Entries for locating words and elements >>
::::::::
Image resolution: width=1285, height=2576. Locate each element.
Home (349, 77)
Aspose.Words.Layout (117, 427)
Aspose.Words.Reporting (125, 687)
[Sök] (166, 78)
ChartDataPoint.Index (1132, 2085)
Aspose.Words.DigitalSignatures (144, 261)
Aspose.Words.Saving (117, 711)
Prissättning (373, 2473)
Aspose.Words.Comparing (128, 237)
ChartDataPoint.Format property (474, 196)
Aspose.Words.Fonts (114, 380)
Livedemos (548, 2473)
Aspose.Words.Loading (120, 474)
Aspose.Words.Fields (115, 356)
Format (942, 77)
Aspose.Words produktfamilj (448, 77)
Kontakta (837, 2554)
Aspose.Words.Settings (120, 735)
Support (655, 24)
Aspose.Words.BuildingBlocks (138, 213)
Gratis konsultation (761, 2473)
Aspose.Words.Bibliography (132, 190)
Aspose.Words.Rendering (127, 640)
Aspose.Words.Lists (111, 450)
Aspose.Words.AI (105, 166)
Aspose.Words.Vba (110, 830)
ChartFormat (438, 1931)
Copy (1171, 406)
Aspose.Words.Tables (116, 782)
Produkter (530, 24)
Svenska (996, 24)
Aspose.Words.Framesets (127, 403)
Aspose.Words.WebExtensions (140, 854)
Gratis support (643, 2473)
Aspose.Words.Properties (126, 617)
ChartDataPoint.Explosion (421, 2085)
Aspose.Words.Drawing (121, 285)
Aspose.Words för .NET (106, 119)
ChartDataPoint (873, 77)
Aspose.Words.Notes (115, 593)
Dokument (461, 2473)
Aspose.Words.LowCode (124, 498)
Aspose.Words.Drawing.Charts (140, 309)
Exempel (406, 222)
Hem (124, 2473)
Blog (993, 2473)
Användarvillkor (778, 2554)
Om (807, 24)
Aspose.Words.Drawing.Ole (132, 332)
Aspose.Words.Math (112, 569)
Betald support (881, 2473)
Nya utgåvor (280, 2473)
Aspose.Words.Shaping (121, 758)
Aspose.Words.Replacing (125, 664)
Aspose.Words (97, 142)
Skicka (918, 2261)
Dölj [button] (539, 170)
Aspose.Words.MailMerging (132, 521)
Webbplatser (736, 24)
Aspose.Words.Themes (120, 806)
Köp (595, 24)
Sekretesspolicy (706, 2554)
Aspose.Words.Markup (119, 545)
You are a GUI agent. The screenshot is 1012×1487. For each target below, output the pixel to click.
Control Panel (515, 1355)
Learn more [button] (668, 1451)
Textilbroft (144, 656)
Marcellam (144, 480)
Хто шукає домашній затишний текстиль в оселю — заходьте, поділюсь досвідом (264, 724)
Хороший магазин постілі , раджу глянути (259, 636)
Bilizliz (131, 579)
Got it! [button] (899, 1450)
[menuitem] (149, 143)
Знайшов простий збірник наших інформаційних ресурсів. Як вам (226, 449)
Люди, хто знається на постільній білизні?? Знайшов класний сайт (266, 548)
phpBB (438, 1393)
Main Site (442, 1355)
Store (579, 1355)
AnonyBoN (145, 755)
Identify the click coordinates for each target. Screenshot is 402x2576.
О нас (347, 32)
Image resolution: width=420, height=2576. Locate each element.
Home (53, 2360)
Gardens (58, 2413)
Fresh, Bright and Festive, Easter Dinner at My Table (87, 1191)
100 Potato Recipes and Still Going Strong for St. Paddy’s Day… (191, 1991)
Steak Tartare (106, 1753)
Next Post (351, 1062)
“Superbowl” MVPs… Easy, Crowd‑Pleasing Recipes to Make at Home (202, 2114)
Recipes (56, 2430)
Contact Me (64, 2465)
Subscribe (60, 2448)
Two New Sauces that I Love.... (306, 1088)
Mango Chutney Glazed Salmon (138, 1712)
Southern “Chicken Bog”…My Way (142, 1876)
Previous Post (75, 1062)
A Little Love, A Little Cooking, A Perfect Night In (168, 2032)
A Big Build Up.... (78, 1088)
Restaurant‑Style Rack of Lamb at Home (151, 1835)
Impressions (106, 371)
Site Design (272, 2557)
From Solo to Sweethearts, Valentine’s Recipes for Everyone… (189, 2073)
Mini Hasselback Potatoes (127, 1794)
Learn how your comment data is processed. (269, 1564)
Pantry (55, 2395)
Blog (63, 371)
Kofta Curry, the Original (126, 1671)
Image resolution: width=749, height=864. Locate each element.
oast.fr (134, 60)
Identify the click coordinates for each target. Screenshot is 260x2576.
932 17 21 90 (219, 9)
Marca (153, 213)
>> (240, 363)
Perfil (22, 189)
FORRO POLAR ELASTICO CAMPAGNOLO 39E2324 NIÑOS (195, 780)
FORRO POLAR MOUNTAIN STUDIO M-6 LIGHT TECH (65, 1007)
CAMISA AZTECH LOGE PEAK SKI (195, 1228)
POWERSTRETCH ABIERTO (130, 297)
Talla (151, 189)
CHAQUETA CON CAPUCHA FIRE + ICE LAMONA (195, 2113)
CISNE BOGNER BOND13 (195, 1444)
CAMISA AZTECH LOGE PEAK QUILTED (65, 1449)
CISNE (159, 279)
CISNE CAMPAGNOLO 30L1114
::::::::
SHORT TASK >> Write out all of the items above again, word for word.

OUTPUT OF THE TASK >>
Image resolution: width=1285, height=2576. Locate each element.
Home (349, 77)
Aspose.Words.Layout (117, 427)
Aspose.Words.Reporting (125, 687)
[Sök] (166, 78)
ChartDataPoint.Index (1132, 2085)
Aspose.Words.DigitalSignatures (144, 261)
Aspose.Words.Saving (117, 711)
Prissättning (373, 2473)
Aspose.Words.Comparing (128, 237)
ChartDataPoint.Format property (474, 196)
Aspose.Words.Fonts (114, 380)
Livedemos (548, 2473)
Aspose.Words.Loading (120, 474)
Aspose.Words.Fields (115, 356)
Format (942, 77)
Aspose.Words produktfamilj (448, 77)
Kontakta (837, 2554)
Aspose.Words.Settings (120, 735)
Support (655, 24)
Aspose.Words.BuildingBlocks (138, 213)
Gratis konsultation (761, 2473)
Aspose.Words.Bibliography (132, 190)
Aspose.Words.Rendering (127, 640)
Aspose.Words.Lists (111, 450)
Aspose.Words.AI (105, 166)
Aspose.Words.Vba (110, 830)
ChartFormat (438, 1931)
Copy (1171, 406)
Aspose.Words.Tables (116, 782)
Produkter (530, 24)
Svenska (996, 24)
Aspose.Words.Framesets (127, 403)
Aspose.Words.WebExtensions (140, 854)
Gratis support (643, 2473)
Aspose.Words.Properties (126, 617)
ChartDataPoint.Explosion (421, 2085)
Aspose.Words.Drawing (121, 285)
Aspose.Words för .NET (106, 119)
ChartDataPoint (873, 77)
Aspose.Words.Notes (115, 593)
Dokument (461, 2473)
Aspose.Words.LowCode (124, 498)
Aspose.Words.Drawing.Charts (140, 309)
Exempel (406, 222)
Hem (124, 2473)
Blog (993, 2473)
Användarvillkor (778, 2554)
Om (807, 24)
Aspose.Words.Drawing.Ole (132, 332)
Aspose.Words.Math (112, 569)
Betald support (881, 2473)
Nya utgåvor (280, 2473)
Aspose.Words.Shaping (121, 758)
Aspose.Words.Replacing (125, 664)
Aspose.Words (97, 142)
Skicka (918, 2261)
Dölj [button] (539, 170)
Aspose.Words.MailMerging (132, 521)
Webbplatser (736, 24)
Aspose.Words.Themes (120, 806)
Köp (595, 24)
Sekretesspolicy (706, 2554)
Aspose.Words.Markup (119, 545)
You are a GUI agent. The screenshot is 1012×1487. For each target below, output the pixel to click.
Control Panel (515, 1355)
Learn more [button] (668, 1451)
Textilbroft (144, 656)
Marcellam (144, 480)
Хто шукає домашній затишний текстиль в оселю — заходьте, поділюсь досвідом (264, 724)
Хороший магазин постілі , раджу глянути (259, 636)
Bilizliz (131, 579)
Got it! [button] (899, 1450)
[menuitem] (149, 143)
Знайшов простий збірник наших інформаційних ресурсів. Як вам (226, 449)
Люди, хто знається на постільній білизні?? Знайшов класний сайт (266, 548)
phpBB (438, 1393)
Main Site (442, 1355)
Store (579, 1355)
AnonyBoN (145, 755)
Identify the click coordinates for each target. Screenshot is 402x2576.
О нас (347, 32)
Image resolution: width=420, height=2576. Locate each element.
Home (53, 2360)
Gardens (58, 2413)
Fresh, Bright and Festive, Easter Dinner at My Table (87, 1191)
100 Potato Recipes and Still Going Strong for St. Paddy’s Day… (191, 1991)
Steak Tartare (106, 1753)
Next Post (351, 1062)
“Superbowl” MVPs… Easy, Crowd‑Pleasing Recipes to Make at Home (202, 2114)
Recipes (56, 2430)
Contact Me (64, 2465)
Subscribe (60, 2448)
Two New Sauces that I Love.... (306, 1088)
Mango Chutney Glazed Salmon (138, 1712)
Southern “Chicken Bog”…My Way (142, 1876)
Previous Post (75, 1062)
A Little Love, A Little Cooking, A Perfect Night In (168, 2032)
A Big Build Up.... (78, 1088)
Restaurant‑Style Rack of Lamb at Home (151, 1835)
Impressions (106, 371)
Site Design (272, 2557)
From Solo to Sweethearts, Valentine’s Recipes for Everyone… (189, 2073)
Mini Hasselback Potatoes (127, 1794)
Learn how your comment data is processed. (269, 1564)
Pantry (55, 2395)
Blog (63, 371)
Kofta Curry, the Original (126, 1671)
Image resolution: width=749, height=864. Locate each element.
oast.fr (134, 60)
Identify the click coordinates for each target. Screenshot is 260x2576.
932 17 21 90 (219, 9)
Marca (153, 213)
>> (240, 363)
Perfil (22, 189)
FORRO POLAR ELASTICO CAMPAGNOLO 39E2324 NIÑOS (195, 780)
FORRO POLAR MOUNTAIN STUDIO M-6 LIGHT TECH (65, 1007)
CAMISA AZTECH LOGE PEAK SKI (195, 1228)
POWERSTRETCH ABIERTO (130, 297)
Talla (151, 189)
CHAQUETA CON CAPUCHA FIRE + ICE LAMONA (195, 2113)
CISNE BOGNER BOND13 (195, 1444)
CAMISA AZTECH LOGE PEAK QUILTED (65, 1449)
CISNE (159, 279)
CISNE CAMPAGNOLO 30L1114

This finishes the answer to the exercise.